What the TV business did was shift to a metric that on one level was not so transformative from what it had used for years -- an average, and not specifics.
To be sure, there was advancement in a move from average viewing of a program to average viewing for just the commercials. But that was still far from a track of how many watched a beloved Doritos spot in the Super Bowl. (The most notable achievement in the new metric may arguably be the ability to capture DVR-enabled viewing.)
Still, the Association of National Advertisers is continuing its 4-year-old push to bring true commercial ratings -- or "brand-specific" ad measurement -- to the market. That spun forward Thursday as ANA chief Bob Liodice cited progress, saying the necessary technology for Nielsen to offer the individual-spot ratings should be in place by year's-end. Liodice declined, however, to cite a timetable for the deployment of the ratings system, but he indicated that could come next year.
He said marketers are still hunger to know: How many people watched my spot? The "analytic power that brand-specific commercials will provide" will be major progress in how they plan their buying, he said.
For Nielsen's part, the measurement company isn't so certain a launch of the sweet-spot "brand-specific" ratings is imminent. While Nielsen acknowledges it could soon provide the information, obtaining commitments, meaning money, from clients to ensure it is an entirely different matter.
A Nielsen representative poured cold, though not freezing, water on Liodice's bullishness. "We will support the industry when and if they want commercial ratings," he said.
Horizon research chief Brad Adgate noted that the current C3 metric has been viewed by many as just an "intermediary step," or weigh station, on the road to the ad-specific numbers.
On the surface, commercial ratings offer a wealth of opportunity for buyers and sellers. But their prospect is riddled with questions and contradictions.
On the one hand, they would provide marketers with considerable insight into a particular ad's resonance -- or when it has run its course.
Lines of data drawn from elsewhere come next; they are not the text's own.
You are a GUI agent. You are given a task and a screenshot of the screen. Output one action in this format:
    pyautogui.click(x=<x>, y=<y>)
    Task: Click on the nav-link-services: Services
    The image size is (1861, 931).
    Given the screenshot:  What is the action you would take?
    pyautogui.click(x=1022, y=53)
Then again, that could be pretty expensive real-time testing. Focus groups are hardly foolproof, but a far lot cheaper than a big buy on ABC.
Creative agencies could find themselves in some battles with clients. Would poorly rated commercials they've crafted really be their fault?
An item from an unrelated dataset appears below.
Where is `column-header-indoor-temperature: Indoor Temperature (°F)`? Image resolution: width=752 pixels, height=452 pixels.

Or, would that be the result of what shows the ads ran in -- and where inside a show. If an ad came after a spot touting a weekend pillow-case sale at Kohl's, that could be trouble. "You certainly don't want to be penalized by following an ad that doesn't perform as well," said Charlene Weisler, an industry researcher.
That is also an issue for networks. Suddenly, they could be in the business of evaluating creative. If a spot has poor ratings, they might have to hand cash back to clients, who've been guaranteed a certain performance. Not only could a clunker of a spot bring a low rating for the advertiser, but it could send viewers away, diminishing ratings for the spots that follow it.
Networks would likely have to do even more -- and constant -- experimentation with, and monitoring of, pod positioning. The value of the first spot in a break could potentially go up exponentially, while one in the middle could suffer just as dramatically. Taking greater pains to ensure that ads run in rotation could become more critical.
And positioning challenges might upend networks' long-held promotional model. Would it make sense to cede that first position in a break to advertisers rather than keeping it for their own promos? Horizon's Adgate suggested a network confident in the power of its creative might insert a promo in the middle of break to maintain attention for the spots following it, but if viewers have turned away, what good is that?
Certainly, networks would welcome even more movie trailers. Considered some of the more engaging spots, their presence might provide a high-tide-lifts-all-boats dynamic for all advertisers.
Will the ANA gets its wish, the sweet spot of commercial ratings? Weisler said: "We're headed there, but I would understand why both advertisers and networks would want to go slow, each for different reasons."